Adaptive Teacher Exposure for Self-Distillation (ATESD) addresses a hidden bottleneck in on-policy self-distillation for large language models. Researchers Zihao Han, Tiangang Zhang, Huaibin Wang, and Yilun Sun argue that the standard practice of always showing the teacher model the full reference solution creates a mismatch: when the teacher conditions on reasoning steps far beyond what the student can currently absorb, the resulting token targets become too strong to learn from.
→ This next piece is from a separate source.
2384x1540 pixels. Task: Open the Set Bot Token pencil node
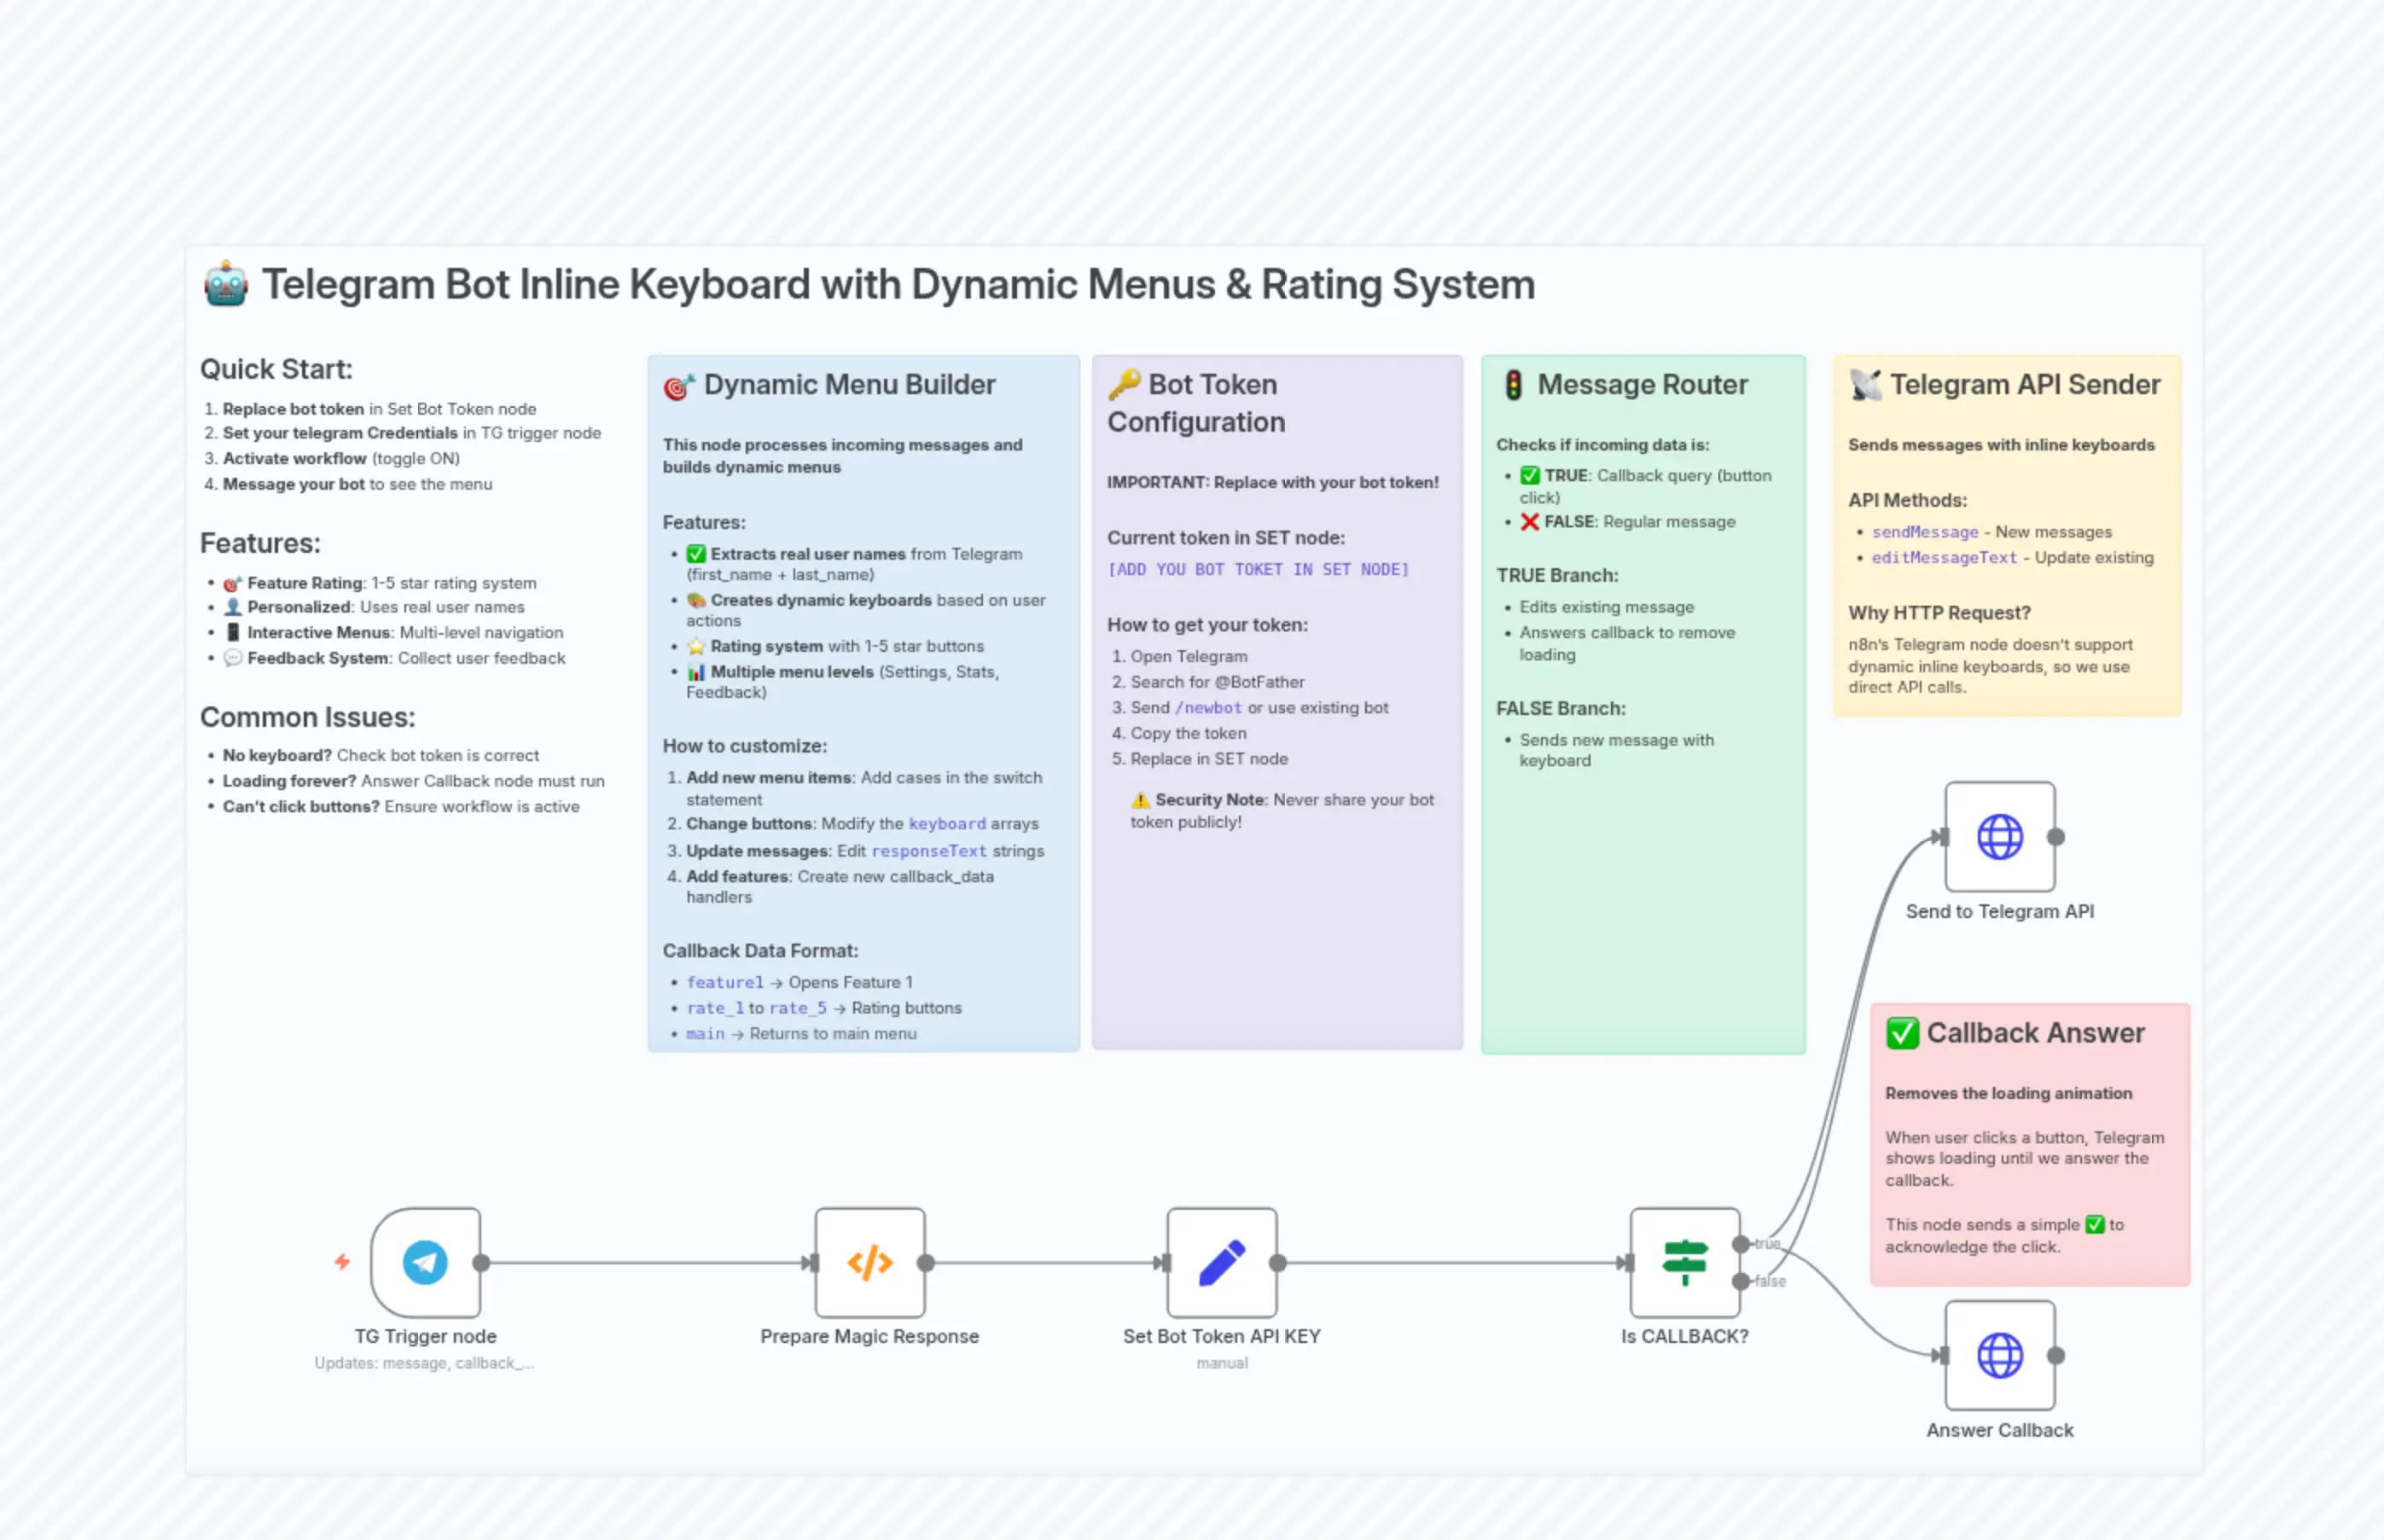(1221, 1262)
A controlled sweep confirmed that full exposure is not reliably optimal and that student-teacher mismatch grows monotonically as the teacher sees more privileged reasoning.
ATESD treats teacher exposure as a learnable training-time variable rather than a fixed hyperparameter. A lightweight Beta-policy controller samples a reveal ratio conditioned on compact training-state statistics, then holds that exposure for a short window of student updates. The controller is optimized with a discounted learning-progress reward that scores each decision by its effect on the student's future improvement rather than immediate loss change, addressing delayed credit assignment in on-policy distillation. Testing on AIME 24, AIME 25, and HMMT 25 across Qwen3-1.7B, Qwen3-4B, and Qwen3-8B shows ATESD consistently outperforms competitive self-distillation and reinforcement-learning baselines, improving over the OPSD baseline by +0.95, +2.05, and +2.33 Average@12 points respectively. All three model sizes saw gains, with the largest lift on the 8B checkpoint.